Stored data entries:
►

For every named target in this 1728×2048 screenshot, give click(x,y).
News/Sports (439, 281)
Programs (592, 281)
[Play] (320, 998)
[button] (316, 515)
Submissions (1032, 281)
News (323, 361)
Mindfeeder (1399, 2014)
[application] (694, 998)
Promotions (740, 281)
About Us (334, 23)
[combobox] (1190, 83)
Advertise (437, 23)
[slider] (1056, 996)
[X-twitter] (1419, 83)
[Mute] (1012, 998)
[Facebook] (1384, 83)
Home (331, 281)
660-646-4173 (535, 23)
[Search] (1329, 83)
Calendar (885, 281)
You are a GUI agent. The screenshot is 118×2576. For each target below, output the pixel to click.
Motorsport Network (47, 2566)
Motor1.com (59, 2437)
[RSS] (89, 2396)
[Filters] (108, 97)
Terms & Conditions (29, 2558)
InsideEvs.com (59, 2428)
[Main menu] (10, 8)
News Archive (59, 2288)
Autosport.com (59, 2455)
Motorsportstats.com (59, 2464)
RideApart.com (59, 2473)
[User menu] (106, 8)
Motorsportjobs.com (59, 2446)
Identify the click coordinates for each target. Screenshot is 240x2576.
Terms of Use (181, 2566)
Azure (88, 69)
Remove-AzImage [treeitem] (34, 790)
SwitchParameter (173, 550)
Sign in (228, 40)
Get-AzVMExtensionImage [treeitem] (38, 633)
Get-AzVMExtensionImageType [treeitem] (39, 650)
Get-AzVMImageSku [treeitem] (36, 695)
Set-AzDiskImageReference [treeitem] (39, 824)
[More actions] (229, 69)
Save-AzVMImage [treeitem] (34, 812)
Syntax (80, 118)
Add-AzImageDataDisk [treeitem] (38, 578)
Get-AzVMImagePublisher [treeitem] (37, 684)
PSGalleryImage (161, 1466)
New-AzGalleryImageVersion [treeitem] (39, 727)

◄

From the line holding "Motor1.com (59, 2437)" down to the final line above, quote every line exactly and only those lines.

Motor1.com (59, 2437)
[RSS] (89, 2396)
[Filters] (108, 97)
Terms & Conditions (29, 2558)
InsideEvs.com (59, 2428)
[Main menu] (10, 8)
News Archive (59, 2288)
Autosport.com (59, 2455)
Motorsportstats.com (59, 2464)
RideApart.com (59, 2473)
[User menu] (106, 8)
Motorsportjobs.com (59, 2446)
Identify the click coordinates for each target. Screenshot is 240x2576.
Terms of Use (181, 2566)
Azure (88, 69)
Remove-AzImage [treeitem] (34, 790)
SwitchParameter (173, 550)
Sign in (228, 40)
Get-AzVMExtensionImage [treeitem] (38, 633)
Get-AzVMExtensionImageType [treeitem] (39, 650)
Get-AzVMImageSku [treeitem] (36, 695)
Set-AzDiskImageReference [treeitem] (39, 824)
[More actions] (229, 69)
Save-AzVMImage [treeitem] (34, 812)
Syntax (80, 118)
Add-AzImageDataDisk [treeitem] (38, 578)
Get-AzVMImagePublisher [treeitem] (37, 684)
PSGalleryImage (161, 1466)
New-AzGalleryImageVersion [treeitem] (39, 727)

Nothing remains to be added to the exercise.